Author: Martin Stepek
Year: Future

Dear Future,

I know the philosophers say you don’t really exist, and the scientists, or some of them, say you’re here already, co-existing with Past and Present, but I want to write to you anyway.

Something else though, apart from what all those smart thinkers say about you. Why am I writing to you when you’re not a person, not someone who is going to read this and say 'That was a nice letter' or, hopefully not, 'What a load of rubbish!'.
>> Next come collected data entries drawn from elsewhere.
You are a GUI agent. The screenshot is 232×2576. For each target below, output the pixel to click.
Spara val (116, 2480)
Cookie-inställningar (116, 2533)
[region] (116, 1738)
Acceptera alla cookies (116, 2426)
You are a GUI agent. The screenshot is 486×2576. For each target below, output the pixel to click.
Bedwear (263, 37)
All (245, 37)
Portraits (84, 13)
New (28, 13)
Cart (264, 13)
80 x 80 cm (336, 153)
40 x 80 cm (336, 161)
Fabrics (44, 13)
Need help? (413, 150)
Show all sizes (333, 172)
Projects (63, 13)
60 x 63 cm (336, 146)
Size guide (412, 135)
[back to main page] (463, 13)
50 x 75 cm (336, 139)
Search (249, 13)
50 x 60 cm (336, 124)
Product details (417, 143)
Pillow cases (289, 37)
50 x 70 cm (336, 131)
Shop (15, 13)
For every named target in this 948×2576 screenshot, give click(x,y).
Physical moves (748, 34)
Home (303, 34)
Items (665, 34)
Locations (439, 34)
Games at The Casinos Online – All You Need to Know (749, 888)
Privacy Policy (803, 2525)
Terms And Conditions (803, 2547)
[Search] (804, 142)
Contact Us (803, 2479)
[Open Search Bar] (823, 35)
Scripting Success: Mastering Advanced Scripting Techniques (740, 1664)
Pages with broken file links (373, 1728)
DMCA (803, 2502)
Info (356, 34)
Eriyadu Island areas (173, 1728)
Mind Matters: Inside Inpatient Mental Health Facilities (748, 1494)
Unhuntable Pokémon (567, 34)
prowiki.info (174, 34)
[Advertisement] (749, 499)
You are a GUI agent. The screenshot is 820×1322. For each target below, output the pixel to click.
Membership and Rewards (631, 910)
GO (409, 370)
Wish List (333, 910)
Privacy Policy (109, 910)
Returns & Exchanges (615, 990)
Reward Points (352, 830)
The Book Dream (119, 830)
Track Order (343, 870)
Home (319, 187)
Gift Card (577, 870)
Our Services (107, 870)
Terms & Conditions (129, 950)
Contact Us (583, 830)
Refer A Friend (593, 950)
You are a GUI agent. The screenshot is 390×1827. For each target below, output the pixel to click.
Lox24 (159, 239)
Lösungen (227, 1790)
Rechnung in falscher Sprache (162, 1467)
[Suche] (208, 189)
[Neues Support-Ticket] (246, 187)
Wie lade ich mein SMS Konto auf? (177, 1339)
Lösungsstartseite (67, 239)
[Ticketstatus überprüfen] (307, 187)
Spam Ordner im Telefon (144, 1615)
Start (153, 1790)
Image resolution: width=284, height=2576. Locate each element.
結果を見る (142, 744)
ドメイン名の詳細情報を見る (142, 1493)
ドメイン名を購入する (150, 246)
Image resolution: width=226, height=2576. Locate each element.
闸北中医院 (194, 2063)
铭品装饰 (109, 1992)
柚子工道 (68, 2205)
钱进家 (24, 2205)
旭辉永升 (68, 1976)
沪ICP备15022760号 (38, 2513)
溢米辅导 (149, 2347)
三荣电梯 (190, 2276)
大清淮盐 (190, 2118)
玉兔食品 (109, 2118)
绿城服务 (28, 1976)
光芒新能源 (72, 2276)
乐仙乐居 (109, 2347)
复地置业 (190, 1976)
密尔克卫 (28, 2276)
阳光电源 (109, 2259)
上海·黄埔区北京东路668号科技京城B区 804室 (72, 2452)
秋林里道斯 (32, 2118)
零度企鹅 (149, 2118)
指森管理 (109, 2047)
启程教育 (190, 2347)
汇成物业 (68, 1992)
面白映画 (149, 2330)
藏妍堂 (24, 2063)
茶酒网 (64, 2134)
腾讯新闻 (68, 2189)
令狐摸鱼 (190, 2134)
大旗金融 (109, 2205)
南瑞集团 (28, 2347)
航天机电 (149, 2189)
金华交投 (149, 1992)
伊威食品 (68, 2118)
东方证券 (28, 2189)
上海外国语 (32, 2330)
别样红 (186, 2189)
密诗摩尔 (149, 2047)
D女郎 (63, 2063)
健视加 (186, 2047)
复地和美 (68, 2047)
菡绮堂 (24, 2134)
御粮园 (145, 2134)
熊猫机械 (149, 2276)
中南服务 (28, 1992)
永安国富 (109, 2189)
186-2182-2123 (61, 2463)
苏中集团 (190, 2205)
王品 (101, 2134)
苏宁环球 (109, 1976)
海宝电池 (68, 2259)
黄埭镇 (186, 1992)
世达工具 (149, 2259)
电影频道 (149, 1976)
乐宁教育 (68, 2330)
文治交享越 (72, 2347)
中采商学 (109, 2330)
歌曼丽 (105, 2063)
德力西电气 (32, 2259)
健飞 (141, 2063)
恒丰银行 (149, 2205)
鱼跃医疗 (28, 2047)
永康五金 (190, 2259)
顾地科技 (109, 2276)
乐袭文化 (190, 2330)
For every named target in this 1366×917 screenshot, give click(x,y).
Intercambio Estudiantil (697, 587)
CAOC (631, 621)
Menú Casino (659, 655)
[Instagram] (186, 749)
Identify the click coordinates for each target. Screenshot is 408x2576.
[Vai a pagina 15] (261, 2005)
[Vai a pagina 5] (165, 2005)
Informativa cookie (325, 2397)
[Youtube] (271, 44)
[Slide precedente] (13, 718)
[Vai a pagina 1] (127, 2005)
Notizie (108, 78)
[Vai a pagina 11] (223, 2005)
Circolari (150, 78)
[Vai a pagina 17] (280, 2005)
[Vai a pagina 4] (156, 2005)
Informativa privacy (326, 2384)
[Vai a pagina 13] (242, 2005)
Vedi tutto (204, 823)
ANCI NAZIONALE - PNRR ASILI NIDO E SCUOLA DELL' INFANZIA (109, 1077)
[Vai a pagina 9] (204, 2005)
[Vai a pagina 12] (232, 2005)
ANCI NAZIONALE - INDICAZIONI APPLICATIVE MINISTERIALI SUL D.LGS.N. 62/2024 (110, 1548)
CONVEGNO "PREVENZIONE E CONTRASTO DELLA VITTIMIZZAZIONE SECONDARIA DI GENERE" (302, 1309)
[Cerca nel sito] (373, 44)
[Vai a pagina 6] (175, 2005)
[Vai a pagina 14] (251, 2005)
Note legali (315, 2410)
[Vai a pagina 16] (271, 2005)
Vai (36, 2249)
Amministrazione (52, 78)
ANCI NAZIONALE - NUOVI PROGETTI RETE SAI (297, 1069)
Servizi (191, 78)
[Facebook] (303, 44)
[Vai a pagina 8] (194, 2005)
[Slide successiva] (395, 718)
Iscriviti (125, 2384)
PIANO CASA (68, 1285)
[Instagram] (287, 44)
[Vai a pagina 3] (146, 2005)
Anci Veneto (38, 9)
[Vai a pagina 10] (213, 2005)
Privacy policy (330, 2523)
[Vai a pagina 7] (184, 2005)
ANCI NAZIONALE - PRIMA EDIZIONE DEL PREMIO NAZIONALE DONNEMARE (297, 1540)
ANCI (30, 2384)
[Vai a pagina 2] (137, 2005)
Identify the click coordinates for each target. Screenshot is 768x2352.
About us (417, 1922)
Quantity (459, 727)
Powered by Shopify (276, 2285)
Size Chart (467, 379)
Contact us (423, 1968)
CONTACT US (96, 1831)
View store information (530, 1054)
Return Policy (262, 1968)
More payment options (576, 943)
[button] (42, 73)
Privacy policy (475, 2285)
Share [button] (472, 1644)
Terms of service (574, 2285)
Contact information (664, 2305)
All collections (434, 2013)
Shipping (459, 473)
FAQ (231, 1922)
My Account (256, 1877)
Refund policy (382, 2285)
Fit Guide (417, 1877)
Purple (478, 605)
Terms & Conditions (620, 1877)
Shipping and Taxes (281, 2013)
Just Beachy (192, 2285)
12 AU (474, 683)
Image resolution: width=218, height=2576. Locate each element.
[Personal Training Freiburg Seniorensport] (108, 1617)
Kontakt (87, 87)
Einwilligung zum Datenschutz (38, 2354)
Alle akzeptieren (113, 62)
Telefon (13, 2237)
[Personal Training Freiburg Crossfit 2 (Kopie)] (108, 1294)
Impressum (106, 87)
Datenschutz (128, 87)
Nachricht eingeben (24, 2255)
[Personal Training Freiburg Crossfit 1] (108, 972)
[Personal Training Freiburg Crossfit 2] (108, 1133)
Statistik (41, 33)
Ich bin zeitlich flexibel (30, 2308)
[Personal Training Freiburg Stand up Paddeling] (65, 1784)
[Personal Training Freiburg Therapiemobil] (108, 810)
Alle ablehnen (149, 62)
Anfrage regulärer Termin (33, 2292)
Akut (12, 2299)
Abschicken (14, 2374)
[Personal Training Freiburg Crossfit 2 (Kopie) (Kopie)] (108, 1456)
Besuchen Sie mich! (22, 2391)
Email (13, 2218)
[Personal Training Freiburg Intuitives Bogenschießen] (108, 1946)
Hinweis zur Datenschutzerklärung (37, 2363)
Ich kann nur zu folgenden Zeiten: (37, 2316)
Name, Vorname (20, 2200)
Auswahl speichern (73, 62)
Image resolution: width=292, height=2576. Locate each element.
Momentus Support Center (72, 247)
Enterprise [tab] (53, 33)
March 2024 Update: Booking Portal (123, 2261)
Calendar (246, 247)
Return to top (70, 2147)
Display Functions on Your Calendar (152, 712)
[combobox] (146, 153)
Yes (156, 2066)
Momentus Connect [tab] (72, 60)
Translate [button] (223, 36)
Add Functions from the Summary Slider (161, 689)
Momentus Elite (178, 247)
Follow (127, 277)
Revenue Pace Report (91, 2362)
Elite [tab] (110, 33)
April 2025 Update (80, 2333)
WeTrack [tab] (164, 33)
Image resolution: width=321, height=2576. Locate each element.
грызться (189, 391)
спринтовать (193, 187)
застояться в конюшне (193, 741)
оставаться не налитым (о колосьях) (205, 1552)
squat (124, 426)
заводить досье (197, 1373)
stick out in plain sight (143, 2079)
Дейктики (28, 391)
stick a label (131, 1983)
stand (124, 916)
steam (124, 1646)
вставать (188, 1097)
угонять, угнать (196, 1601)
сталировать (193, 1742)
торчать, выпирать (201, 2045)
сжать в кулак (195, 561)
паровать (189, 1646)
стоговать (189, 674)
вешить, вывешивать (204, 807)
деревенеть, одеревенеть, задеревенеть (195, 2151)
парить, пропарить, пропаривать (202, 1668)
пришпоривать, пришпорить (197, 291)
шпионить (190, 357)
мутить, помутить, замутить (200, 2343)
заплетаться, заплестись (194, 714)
Still, I do want to write to you, about certain disappointments in life generally, for which I can in part blame you, but also about some hopes that you might help make real.
When I was a kid in Hamilton, I became aware of my first real news story. It was Aberfan. I was in primary three. You can imagine how my mum felt. Had I been Welsh, that could have been me under all the bing. In fact it was around that time that my brother’s friend died in a much smaller, but otherwise similar accident, when part of the bing that some of our friends were playing at gave way, covering the poor boy. It's over fifty years ago now, but my heart weeps when I remember, and I was just a child, like the wee ones who died on those days.

You might say that it’s nothing to do with you, that those events, tragic though they were, lay far in the past, and you take nothing to do with the past, and that if this is my gripe then take it up in a letter to Past.

But those events were the future once. They were you before it happened. Why didn’t you stop them?

The list goes on. I’ll spare you the details, but names ring though my head like bells tolling for the innocents. Biafra, Vietnam, that girl running naked down the road burning with napalm, Bangladesh. Heck, I’m barely past my primary school years with that lot.

Sorry, I had to get all that off my chest.

Can you tell me if the future really is bright?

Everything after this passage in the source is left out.